In 2010, Ahmad Reza Zahedi started a website design business called TechSharks. It was the realization of a longtime dream for Zahedi, 30, a modest, soft-spoken man who sports a short ponytail and who, like so many other tech entrepreneurs, fell in love with computing as a teenager. He recalls with undimmed wonder the summer day 16 years ago when an older brother brought home three boxes. Inside one was a keyboard. Another held a 14-inch monitor. The third, a computer case with everything else. The Zahedi family's first PC "was terrific for me," he says.

Better yet was an accompanying gift just for him. "It was a book about learning Pascal," says Zahedi. "I started learning programming, and I would sit and work on the computer all day long. I never got tired." He improved his coding skills online, and he played games--lots of them. "I love games too much," he says bashfully. "I have finished Crysis, Call of Duty 4: Modern Warfare, Battlefield 3, and every version of Angry Birds."

At first, TechSharks's prospective clients shared none of Zahedi's passion or sophistication.
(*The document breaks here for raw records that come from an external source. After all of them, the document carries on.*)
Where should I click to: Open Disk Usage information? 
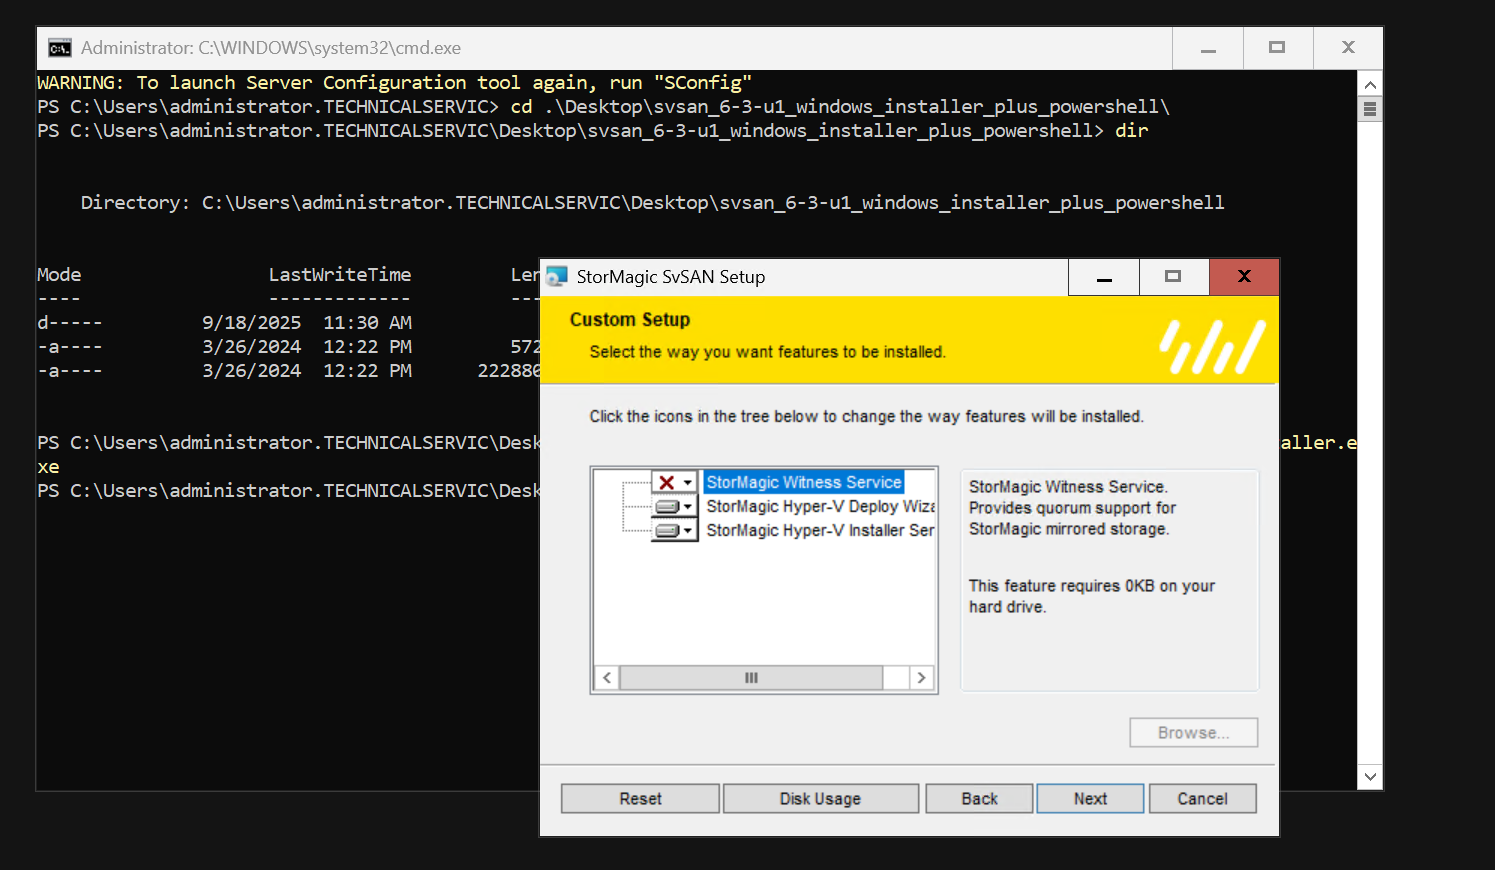coord(820,799)
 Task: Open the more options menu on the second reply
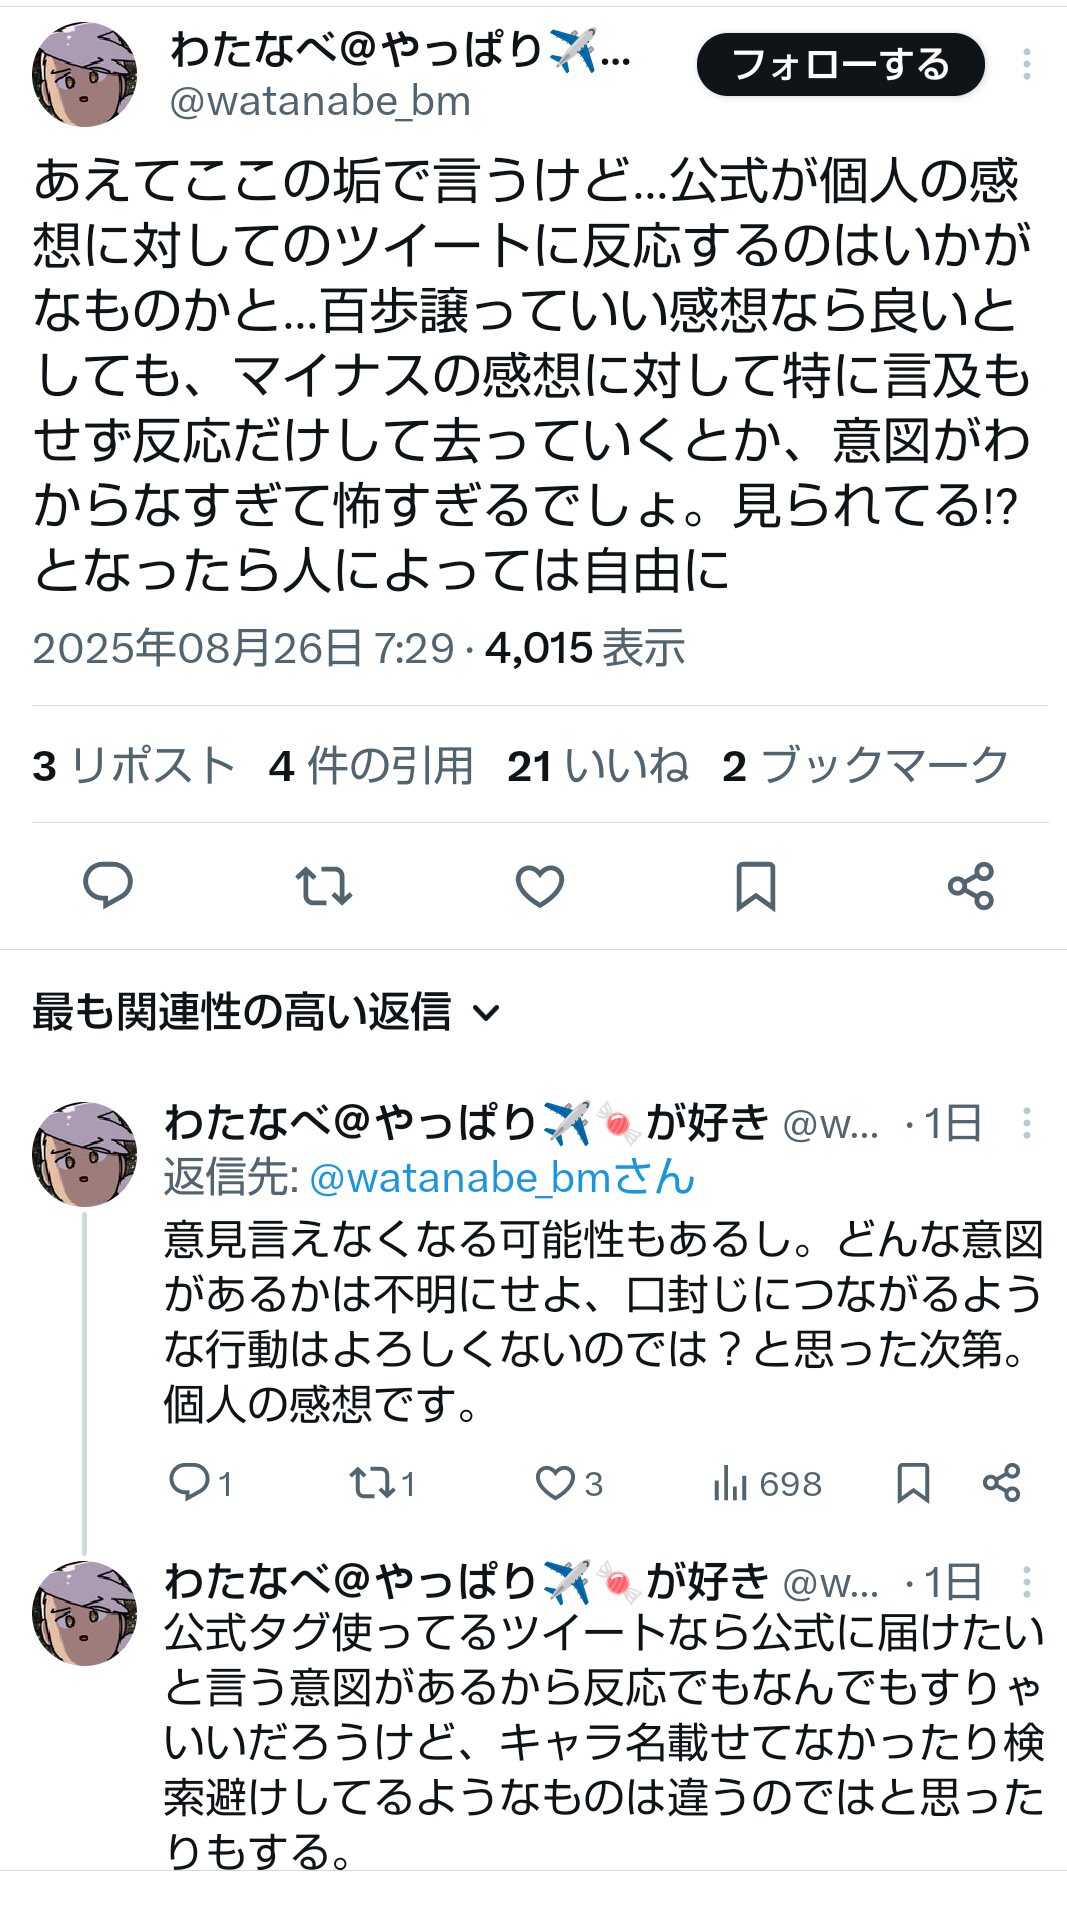(x=1026, y=1582)
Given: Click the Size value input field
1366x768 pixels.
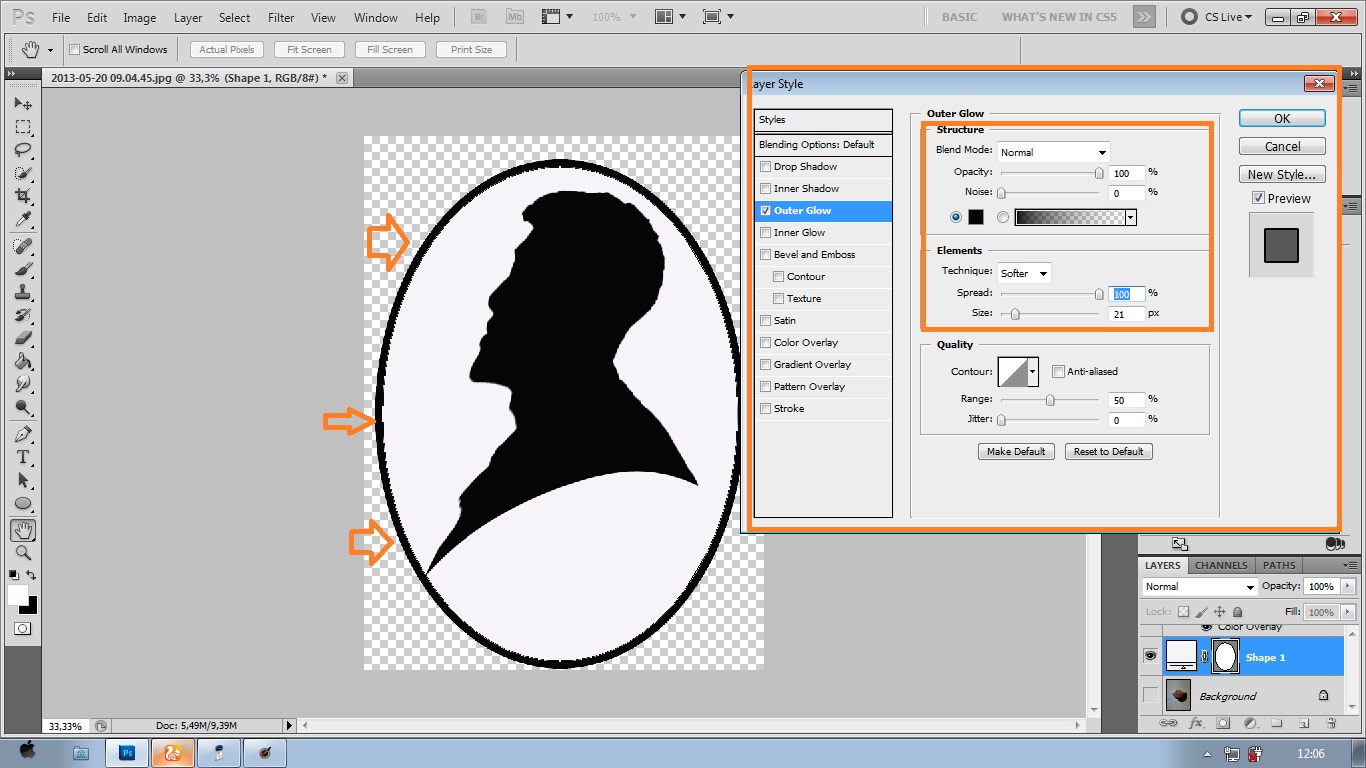Looking at the screenshot, I should (x=1126, y=314).
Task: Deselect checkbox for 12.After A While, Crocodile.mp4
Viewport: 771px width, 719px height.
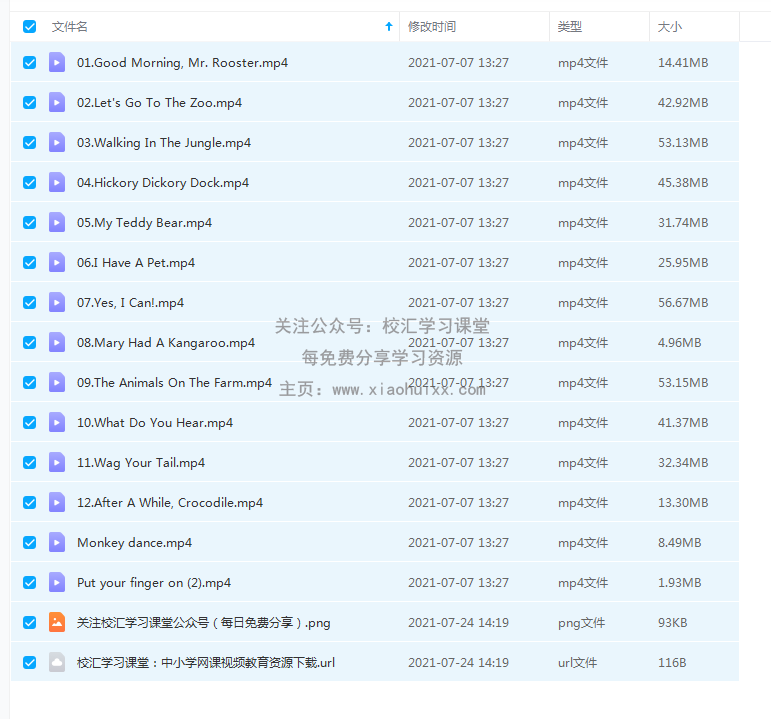Action: 29,502
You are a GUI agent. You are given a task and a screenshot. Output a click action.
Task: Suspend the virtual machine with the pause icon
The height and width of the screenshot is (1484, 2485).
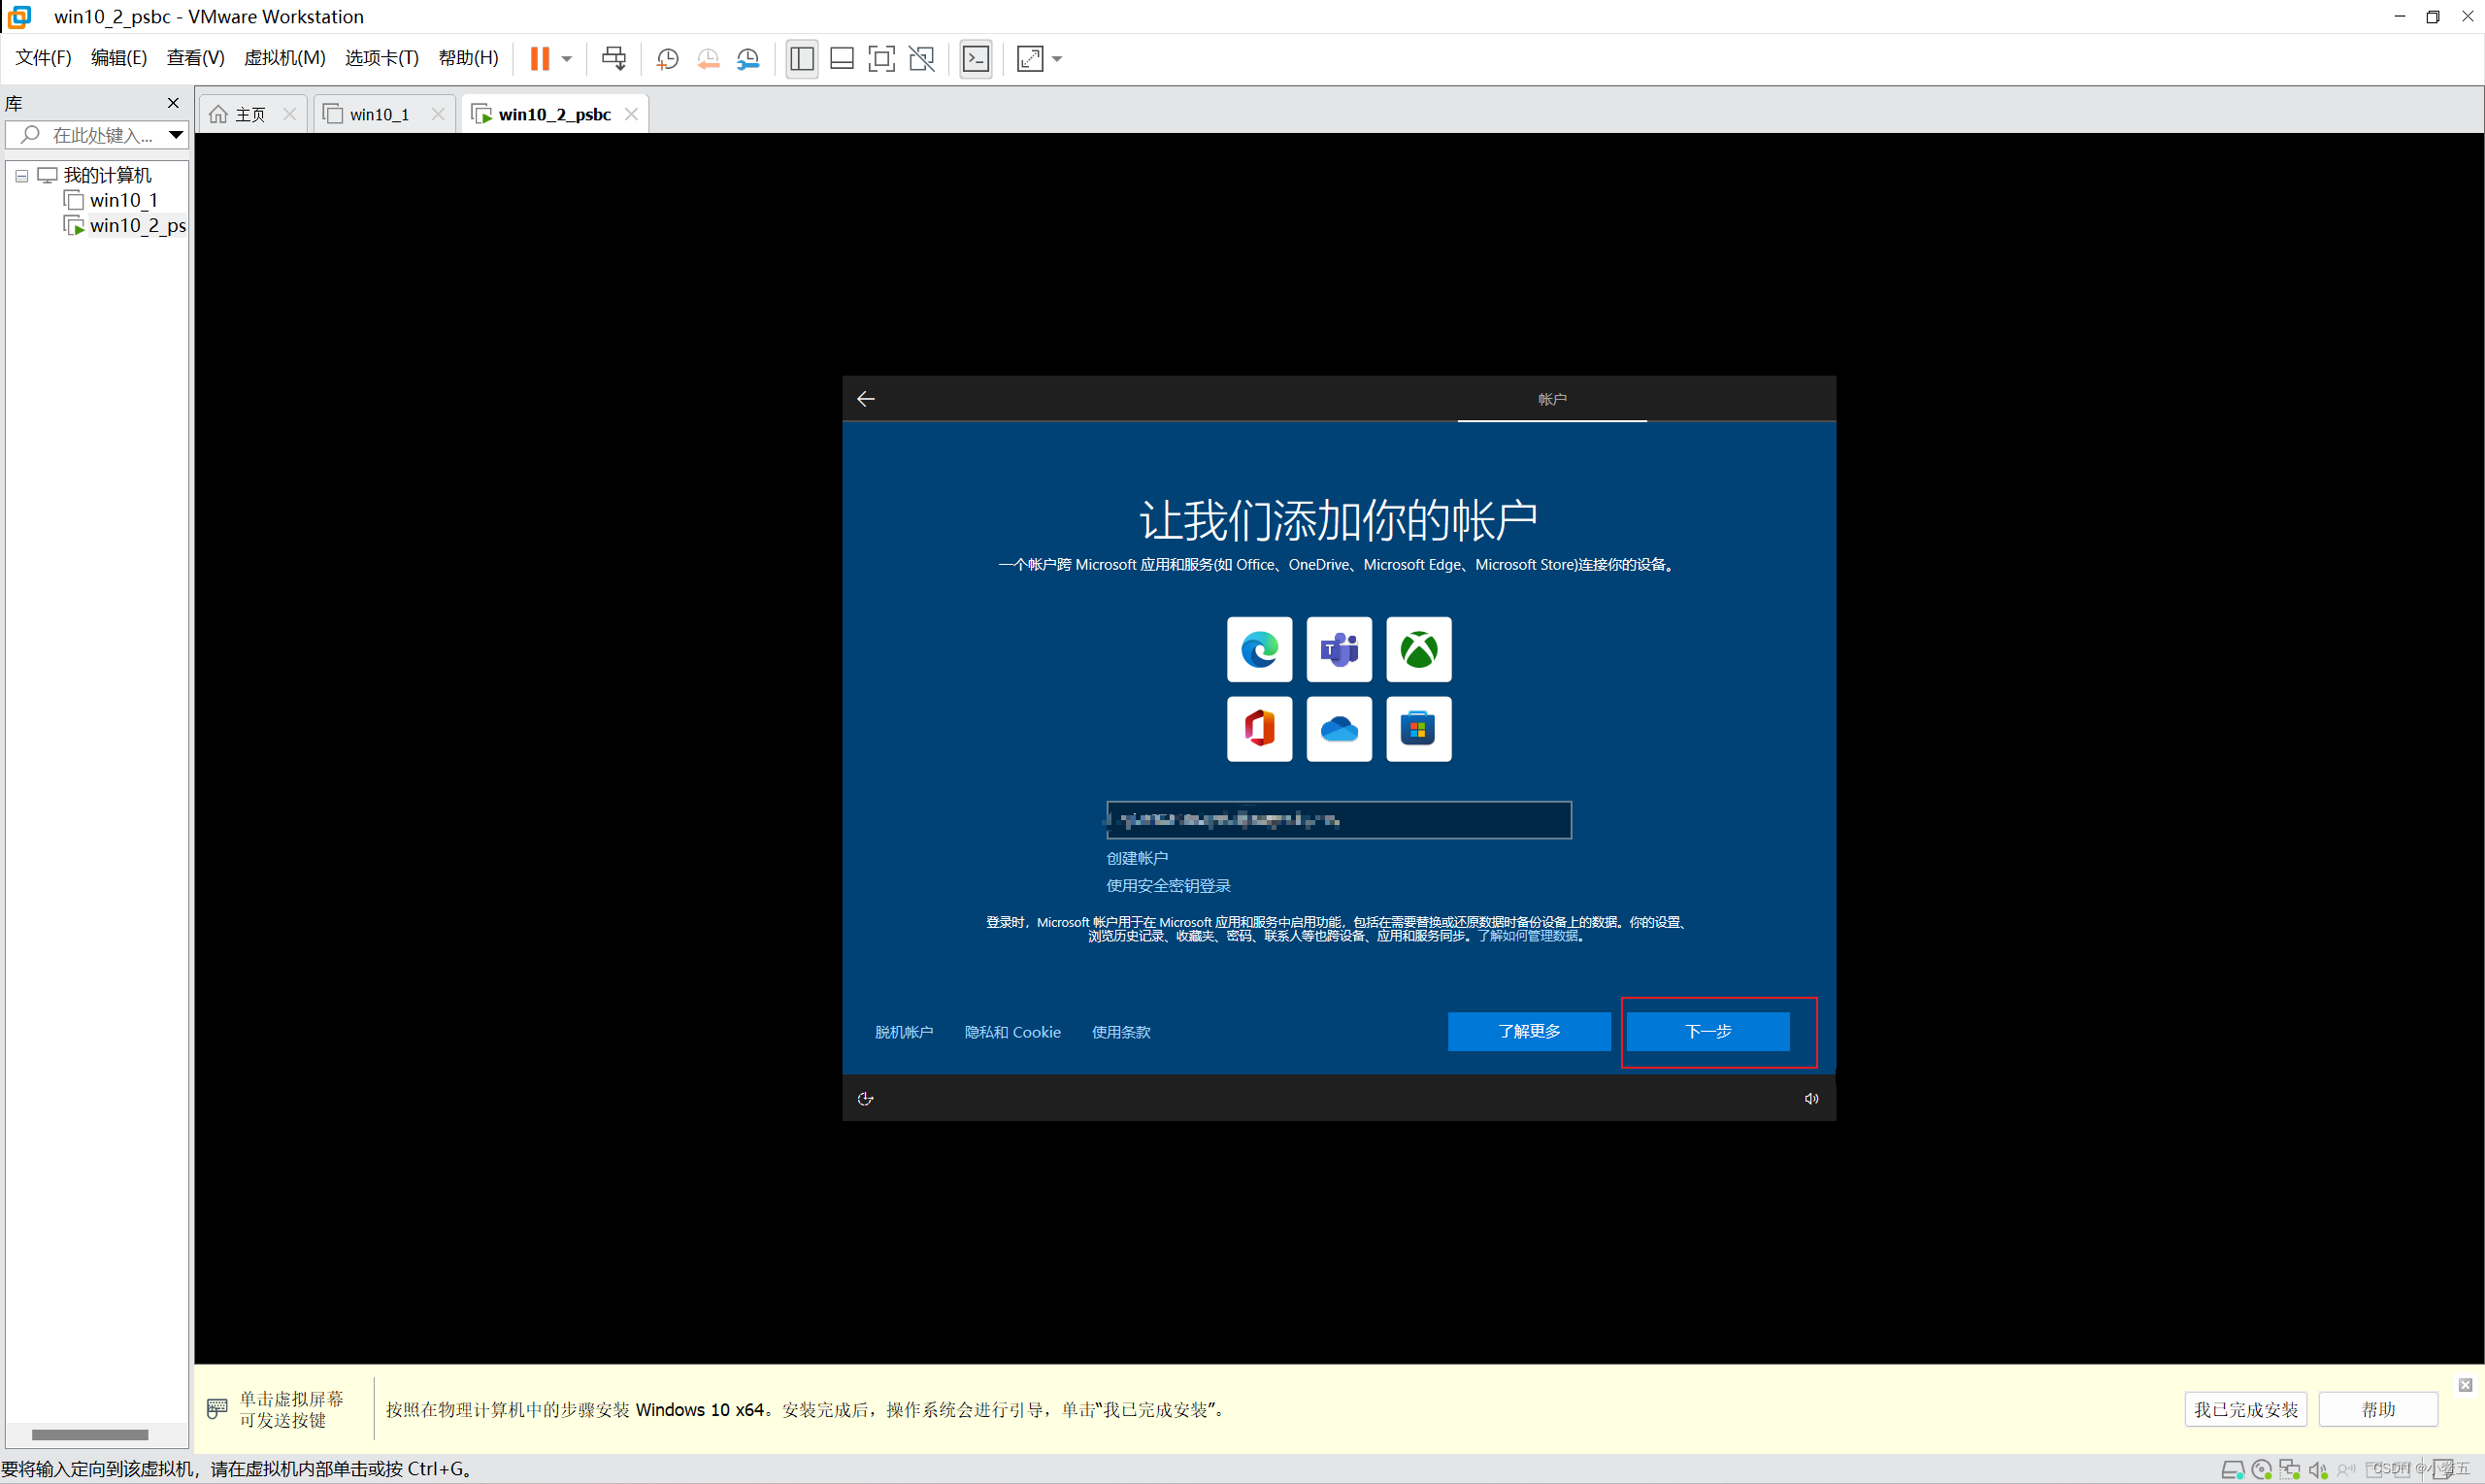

Few understood the value of what he was selling. "When we met with customers," he says, "we had to explain the difference between emails and websites, what is hosting, what is a domain." But in 2011, the business nearly broke even. This year, Zahedi has expanded his staff to seven and expects revenue to double, to $50,000. What may seem a pittance in this era of multimillion-dollar funding rounds is, for Zahedi, a triumph. You can't measure his success by Silicon Valley's standards. They don't apply in the valley where he's based, 12 time zones away in Kabul, Afghanistan.